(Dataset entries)
********************
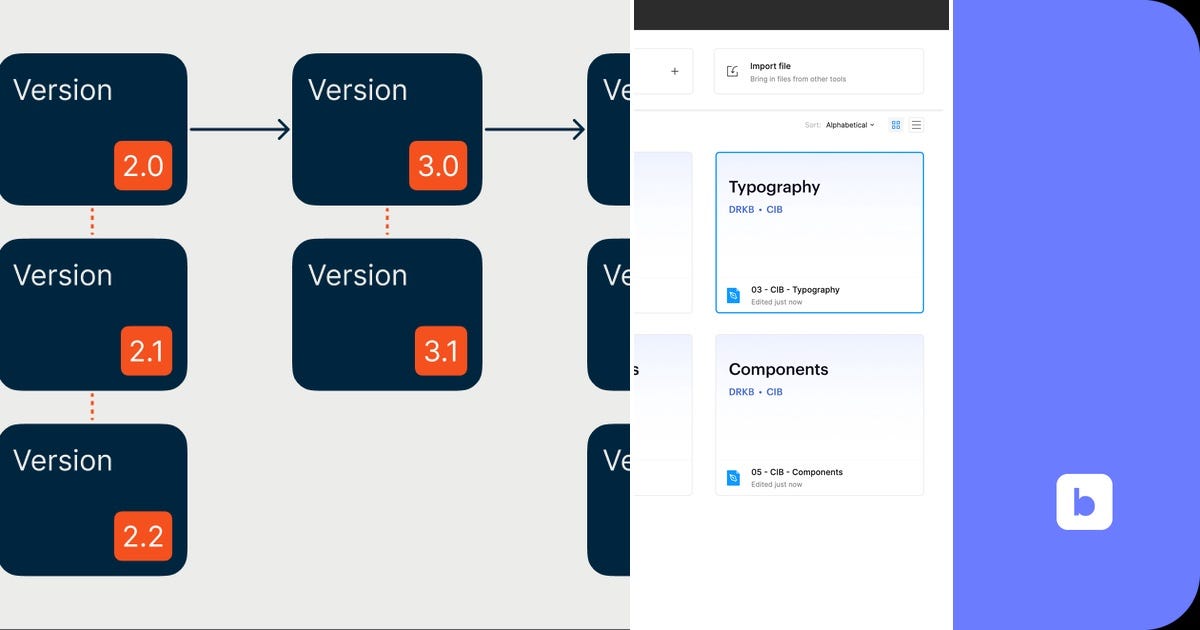Click the document icon beside 05 - CIB - Components
This screenshot has width=1200, height=630.
click(731, 477)
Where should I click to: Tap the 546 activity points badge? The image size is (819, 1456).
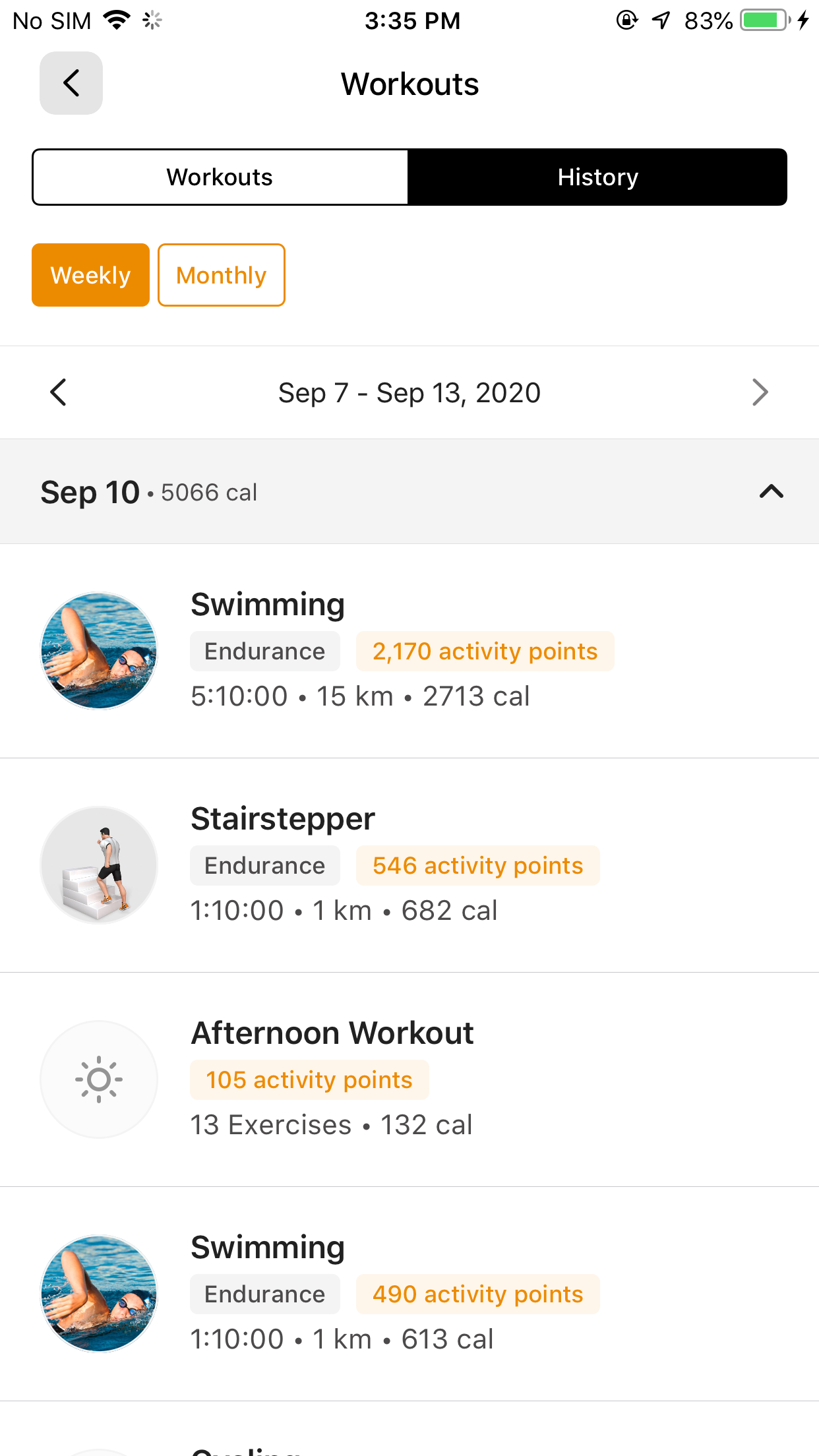477,866
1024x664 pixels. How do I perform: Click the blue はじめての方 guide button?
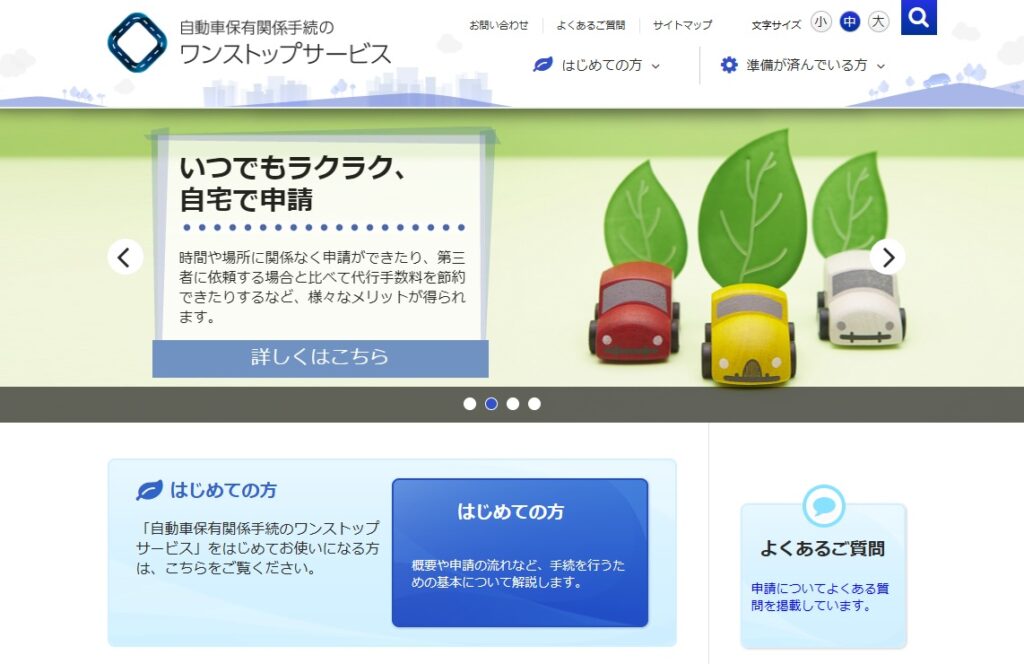(x=519, y=552)
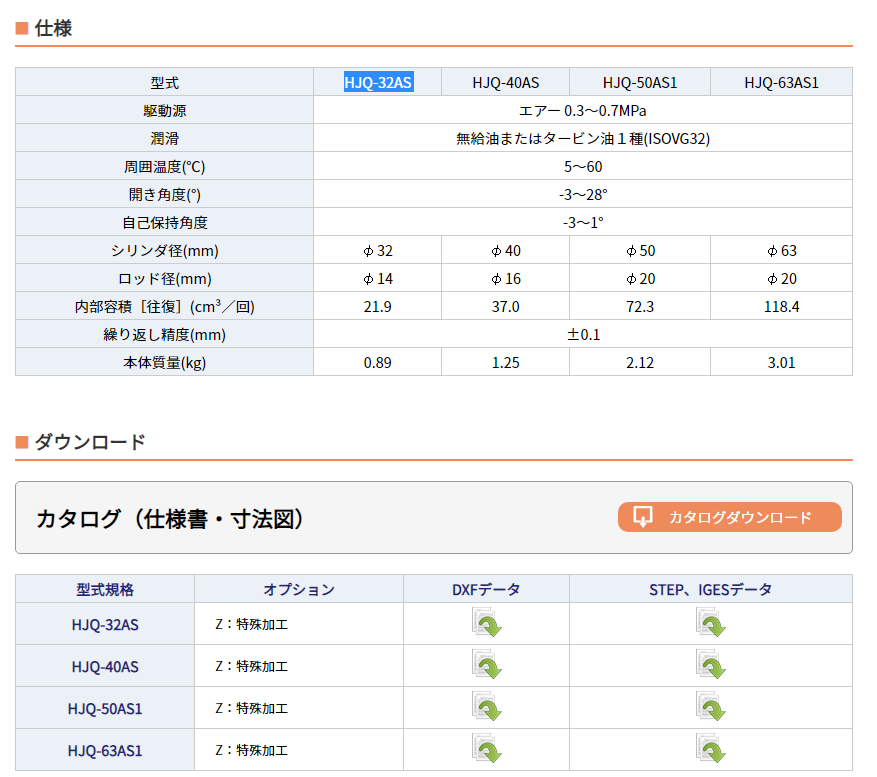Download STEP/IGES data for HJQ-32AS

pyautogui.click(x=710, y=624)
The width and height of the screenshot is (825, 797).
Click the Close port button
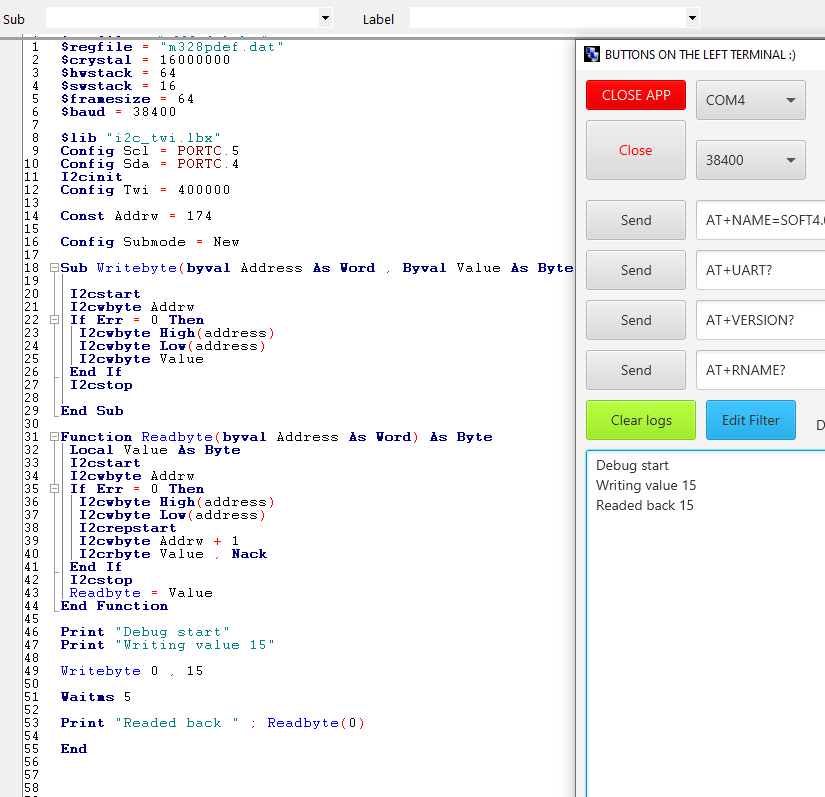[635, 150]
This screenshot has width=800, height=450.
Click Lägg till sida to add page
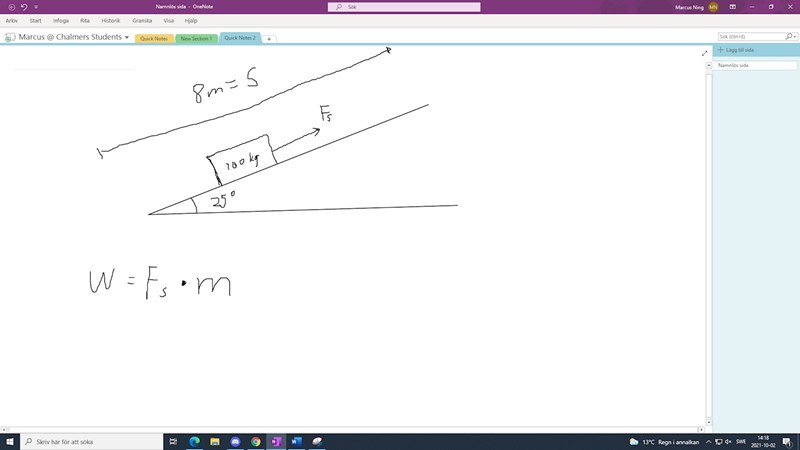point(738,50)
********************
**Work required**
Print only the lines from the line that contains "Click the Close port button" to the final line of the data, inclusive. Pictures stay out.

**Answer to this exercise**
Click the Close port button
[635, 150]
This screenshot has width=800, height=450.
Click Lägg till sida to add page
point(738,50)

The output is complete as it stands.